Decades of tireless searching for radio transmissions from space, with the intention of discovering civilizations of intelligent beings, have for now ended in nothing. During these years the radio telescopes became more sophisticated, larger and equipped with better detectors and faster and faster computers to process the data received. And yet... nothing.

Do, after all, such civilizations do not exist at all, or are we looking in the wrong direction? Recently, a new telescope was inaugurated at the Oak Ridge Observatory, in Harvard, Mississippi, in the United States (Oak Ridge Observatory), to search for those coveted civilizations; But this time it is not a radio telescope, but an optical telescope. This telescope will search for laser signals from deep space, which will hopefully reveal to us the reality of distant civilizations in space. The telescope is 1.8 meters in diameter and is funded through the Pasadena Private Planetary Society.

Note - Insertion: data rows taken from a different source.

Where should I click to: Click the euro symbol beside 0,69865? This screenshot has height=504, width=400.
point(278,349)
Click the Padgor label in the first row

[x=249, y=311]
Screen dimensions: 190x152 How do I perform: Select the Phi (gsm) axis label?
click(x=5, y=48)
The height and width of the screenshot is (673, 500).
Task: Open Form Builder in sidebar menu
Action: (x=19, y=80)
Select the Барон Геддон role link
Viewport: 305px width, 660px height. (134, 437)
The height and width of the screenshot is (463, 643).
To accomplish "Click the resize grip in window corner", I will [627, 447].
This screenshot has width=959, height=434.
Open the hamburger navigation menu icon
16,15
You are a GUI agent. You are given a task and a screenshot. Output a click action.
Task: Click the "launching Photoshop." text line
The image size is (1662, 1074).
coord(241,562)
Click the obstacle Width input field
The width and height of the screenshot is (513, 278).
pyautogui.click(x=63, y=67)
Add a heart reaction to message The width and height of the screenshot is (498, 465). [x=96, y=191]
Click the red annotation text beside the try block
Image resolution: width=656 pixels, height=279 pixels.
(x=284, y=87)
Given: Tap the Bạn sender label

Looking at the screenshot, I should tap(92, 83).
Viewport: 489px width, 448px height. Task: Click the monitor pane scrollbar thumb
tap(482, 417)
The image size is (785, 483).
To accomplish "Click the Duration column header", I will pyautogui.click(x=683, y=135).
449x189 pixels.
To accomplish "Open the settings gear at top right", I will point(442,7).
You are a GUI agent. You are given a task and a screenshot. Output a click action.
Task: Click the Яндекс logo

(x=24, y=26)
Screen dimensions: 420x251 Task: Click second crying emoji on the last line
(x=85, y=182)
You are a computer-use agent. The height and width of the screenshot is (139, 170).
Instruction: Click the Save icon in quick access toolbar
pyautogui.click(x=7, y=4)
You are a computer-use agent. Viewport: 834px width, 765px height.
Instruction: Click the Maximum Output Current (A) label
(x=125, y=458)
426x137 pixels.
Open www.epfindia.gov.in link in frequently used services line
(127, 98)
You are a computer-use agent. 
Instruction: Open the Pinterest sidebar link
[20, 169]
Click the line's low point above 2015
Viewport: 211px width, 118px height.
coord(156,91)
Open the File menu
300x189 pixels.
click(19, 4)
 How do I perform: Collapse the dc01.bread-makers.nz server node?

Why search with an optical telescope?
Although light transmissions do not travel as great distances as radio transmissions (due to absorption of light in the interstellar dust), the amount of information they are able to transmit is much greater, due to their high frequency. Therefore, it is possible that this is the method of transmission that will be preferred by civilizations interested in transmitting transmissions to outer space.
A few attempts to locate transmissions from such civilizations using an optical telescope have been made, admittedly, in the past, but none of those attempts have been as comprehensive as this one. The telescope was built with $350,000 in funding, and will be capable of processing 3.5 terabytes of information in one second. In the future, another identical optical telescope will be built, which will operate alongside this telescope, in order to independently test laser transmissions suspected of belonging to an extraterrestrial civilization.
Will the hope of finding extraterrestrial civilizations really come true through the light, the laser light, which will inform us that after all we are not alone in the universe?